> **Exercise**
Exactly reproduce the lines beginning with the line that includes "Instruction: Click the marquee" and ending with the last line of the data.

### Data excerpts

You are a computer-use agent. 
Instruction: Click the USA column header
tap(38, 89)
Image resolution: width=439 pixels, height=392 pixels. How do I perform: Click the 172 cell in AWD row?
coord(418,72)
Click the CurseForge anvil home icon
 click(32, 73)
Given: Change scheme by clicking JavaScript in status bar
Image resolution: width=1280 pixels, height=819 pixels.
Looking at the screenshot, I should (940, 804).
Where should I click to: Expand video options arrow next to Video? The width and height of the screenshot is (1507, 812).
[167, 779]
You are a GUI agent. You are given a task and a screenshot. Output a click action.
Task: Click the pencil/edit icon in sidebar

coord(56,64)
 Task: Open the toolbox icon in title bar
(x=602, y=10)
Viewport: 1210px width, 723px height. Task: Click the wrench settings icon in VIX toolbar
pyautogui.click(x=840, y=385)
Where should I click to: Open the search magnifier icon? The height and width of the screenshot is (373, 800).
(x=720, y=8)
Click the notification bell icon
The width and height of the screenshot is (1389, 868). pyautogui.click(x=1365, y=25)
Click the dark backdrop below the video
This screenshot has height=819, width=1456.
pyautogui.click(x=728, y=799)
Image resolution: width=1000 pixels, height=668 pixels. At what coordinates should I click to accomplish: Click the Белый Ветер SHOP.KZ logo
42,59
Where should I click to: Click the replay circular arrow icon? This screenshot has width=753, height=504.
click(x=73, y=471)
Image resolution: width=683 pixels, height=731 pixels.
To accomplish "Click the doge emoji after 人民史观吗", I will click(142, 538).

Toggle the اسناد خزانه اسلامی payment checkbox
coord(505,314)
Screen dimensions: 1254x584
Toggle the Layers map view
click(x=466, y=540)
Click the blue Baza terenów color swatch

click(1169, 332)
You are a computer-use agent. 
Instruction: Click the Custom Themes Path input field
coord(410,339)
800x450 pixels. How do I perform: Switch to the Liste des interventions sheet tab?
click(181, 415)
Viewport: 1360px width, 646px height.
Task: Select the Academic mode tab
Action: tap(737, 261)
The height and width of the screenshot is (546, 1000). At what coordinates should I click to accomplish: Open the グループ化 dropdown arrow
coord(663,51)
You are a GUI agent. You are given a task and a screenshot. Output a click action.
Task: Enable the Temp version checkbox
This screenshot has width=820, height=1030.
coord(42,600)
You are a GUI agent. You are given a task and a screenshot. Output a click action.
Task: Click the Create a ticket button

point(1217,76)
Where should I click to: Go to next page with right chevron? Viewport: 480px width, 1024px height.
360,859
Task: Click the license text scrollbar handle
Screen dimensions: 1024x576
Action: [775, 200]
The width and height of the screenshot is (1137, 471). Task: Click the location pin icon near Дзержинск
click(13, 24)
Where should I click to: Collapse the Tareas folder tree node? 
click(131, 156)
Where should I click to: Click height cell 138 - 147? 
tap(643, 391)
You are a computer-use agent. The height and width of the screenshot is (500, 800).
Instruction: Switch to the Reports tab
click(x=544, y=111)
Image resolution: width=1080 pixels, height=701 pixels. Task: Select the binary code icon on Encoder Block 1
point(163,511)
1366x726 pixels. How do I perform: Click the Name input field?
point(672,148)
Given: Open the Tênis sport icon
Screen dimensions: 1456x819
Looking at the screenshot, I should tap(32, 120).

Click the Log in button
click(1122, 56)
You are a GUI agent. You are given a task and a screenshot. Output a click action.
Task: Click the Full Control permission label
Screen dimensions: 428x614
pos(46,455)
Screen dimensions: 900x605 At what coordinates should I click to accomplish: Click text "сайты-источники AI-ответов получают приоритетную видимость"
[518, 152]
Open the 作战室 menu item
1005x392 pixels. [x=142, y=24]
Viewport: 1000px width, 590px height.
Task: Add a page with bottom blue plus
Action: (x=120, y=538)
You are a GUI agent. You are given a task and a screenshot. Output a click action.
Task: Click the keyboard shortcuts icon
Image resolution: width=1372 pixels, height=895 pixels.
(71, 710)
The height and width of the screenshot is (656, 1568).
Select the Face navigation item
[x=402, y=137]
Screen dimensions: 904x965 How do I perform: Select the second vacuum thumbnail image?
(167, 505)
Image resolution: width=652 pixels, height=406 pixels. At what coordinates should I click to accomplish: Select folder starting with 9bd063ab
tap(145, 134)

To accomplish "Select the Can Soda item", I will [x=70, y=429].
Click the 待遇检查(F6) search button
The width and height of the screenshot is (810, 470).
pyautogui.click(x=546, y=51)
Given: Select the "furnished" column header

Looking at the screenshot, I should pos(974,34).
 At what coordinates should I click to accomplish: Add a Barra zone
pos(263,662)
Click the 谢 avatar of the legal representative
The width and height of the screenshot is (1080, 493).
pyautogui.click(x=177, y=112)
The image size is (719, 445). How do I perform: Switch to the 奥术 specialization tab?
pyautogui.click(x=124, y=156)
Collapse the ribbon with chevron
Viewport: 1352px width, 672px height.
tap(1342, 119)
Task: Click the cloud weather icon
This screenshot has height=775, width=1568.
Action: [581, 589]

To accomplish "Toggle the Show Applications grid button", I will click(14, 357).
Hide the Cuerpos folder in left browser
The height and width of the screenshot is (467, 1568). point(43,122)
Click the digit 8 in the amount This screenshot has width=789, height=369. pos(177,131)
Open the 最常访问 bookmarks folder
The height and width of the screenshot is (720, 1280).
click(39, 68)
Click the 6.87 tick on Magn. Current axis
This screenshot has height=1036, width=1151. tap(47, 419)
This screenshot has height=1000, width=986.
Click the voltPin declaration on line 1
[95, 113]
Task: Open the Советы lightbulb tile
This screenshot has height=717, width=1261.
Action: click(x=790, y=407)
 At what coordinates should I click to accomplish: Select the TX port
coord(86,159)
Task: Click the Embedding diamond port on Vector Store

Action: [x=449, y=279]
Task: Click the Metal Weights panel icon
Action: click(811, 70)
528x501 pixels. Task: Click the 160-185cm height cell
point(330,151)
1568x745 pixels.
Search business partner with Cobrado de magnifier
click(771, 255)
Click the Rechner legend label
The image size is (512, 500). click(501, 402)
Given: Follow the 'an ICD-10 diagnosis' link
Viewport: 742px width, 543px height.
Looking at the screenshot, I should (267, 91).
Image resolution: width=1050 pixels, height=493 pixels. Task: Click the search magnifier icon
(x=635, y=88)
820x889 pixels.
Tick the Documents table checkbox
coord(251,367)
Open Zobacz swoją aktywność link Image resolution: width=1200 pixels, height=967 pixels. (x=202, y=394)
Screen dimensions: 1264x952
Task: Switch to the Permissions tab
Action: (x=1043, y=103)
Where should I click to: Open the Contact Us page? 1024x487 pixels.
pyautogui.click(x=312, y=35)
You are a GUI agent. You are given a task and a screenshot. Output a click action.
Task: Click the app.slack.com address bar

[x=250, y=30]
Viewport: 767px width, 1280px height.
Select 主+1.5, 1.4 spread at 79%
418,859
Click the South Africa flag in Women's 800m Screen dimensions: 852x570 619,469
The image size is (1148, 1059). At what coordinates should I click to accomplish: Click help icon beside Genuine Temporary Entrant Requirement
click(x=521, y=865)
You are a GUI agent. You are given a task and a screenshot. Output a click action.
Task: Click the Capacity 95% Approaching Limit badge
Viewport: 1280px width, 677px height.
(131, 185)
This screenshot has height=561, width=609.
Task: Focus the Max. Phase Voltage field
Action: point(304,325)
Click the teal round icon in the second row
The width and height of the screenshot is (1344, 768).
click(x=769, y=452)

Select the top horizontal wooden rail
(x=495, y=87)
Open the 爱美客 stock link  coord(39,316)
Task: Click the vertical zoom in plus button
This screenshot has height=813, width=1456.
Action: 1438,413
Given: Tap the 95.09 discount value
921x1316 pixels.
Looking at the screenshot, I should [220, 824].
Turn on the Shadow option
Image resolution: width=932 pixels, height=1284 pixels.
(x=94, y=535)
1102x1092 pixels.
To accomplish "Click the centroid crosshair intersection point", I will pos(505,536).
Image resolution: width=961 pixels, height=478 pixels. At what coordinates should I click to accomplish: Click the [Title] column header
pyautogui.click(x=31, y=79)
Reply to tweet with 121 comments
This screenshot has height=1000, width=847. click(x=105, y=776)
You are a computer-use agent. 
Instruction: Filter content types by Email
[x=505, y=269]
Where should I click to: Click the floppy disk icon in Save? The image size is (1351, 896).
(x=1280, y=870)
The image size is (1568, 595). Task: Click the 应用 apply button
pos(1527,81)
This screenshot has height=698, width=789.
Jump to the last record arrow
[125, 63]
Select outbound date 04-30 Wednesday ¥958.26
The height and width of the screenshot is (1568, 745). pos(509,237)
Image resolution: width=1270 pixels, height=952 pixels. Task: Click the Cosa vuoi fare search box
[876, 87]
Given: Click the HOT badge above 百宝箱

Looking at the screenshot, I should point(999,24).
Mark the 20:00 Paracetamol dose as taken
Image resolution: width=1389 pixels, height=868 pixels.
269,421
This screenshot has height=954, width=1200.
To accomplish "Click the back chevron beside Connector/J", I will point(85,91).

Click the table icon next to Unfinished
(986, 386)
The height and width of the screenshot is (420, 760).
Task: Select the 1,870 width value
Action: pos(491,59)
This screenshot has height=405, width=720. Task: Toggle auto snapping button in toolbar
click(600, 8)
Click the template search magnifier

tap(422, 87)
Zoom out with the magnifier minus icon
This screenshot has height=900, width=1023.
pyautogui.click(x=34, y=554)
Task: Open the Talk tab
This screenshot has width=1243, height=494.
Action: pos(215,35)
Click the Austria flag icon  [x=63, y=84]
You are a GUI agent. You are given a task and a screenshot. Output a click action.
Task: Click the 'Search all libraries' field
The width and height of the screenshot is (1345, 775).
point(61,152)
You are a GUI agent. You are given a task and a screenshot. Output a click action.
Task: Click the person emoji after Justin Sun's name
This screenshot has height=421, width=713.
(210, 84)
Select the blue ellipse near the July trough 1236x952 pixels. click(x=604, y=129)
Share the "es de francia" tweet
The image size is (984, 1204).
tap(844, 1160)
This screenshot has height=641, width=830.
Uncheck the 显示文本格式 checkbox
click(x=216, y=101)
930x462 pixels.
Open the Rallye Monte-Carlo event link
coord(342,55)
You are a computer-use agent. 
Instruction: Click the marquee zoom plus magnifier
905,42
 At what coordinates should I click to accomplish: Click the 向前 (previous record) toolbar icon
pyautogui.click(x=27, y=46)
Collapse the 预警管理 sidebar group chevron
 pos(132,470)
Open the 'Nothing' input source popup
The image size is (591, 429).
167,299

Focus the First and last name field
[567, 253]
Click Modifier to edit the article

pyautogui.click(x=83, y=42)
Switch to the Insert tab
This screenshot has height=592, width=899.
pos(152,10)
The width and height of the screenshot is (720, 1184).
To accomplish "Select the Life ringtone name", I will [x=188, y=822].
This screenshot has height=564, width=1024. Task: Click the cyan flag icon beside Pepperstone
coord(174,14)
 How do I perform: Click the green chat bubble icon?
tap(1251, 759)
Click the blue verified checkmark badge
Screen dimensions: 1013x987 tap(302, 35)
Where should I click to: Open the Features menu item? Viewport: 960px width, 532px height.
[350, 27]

######

> **Output for this exercise**
Instruction: Click the marquee zoom plus magnifier
905,42
 At what coordinates should I click to accomplish: Click the 向前 (previous record) toolbar icon
pyautogui.click(x=27, y=46)
Collapse the 预警管理 sidebar group chevron
 pos(132,470)
Open the 'Nothing' input source popup
The image size is (591, 429).
167,299

Focus the First and last name field
[567, 253]
Click Modifier to edit the article

pyautogui.click(x=83, y=42)
Switch to the Insert tab
This screenshot has height=592, width=899.
pos(152,10)
The width and height of the screenshot is (720, 1184).
To accomplish "Select the Life ringtone name", I will [x=188, y=822].
This screenshot has height=564, width=1024. Task: Click the cyan flag icon beside Pepperstone
coord(174,14)
 How do I perform: Click the green chat bubble icon?
tap(1251, 759)
Click the blue verified checkmark badge
Screen dimensions: 1013x987 tap(302, 35)
Where should I click to: Open the Features menu item? Viewport: 960px width, 532px height.
[350, 27]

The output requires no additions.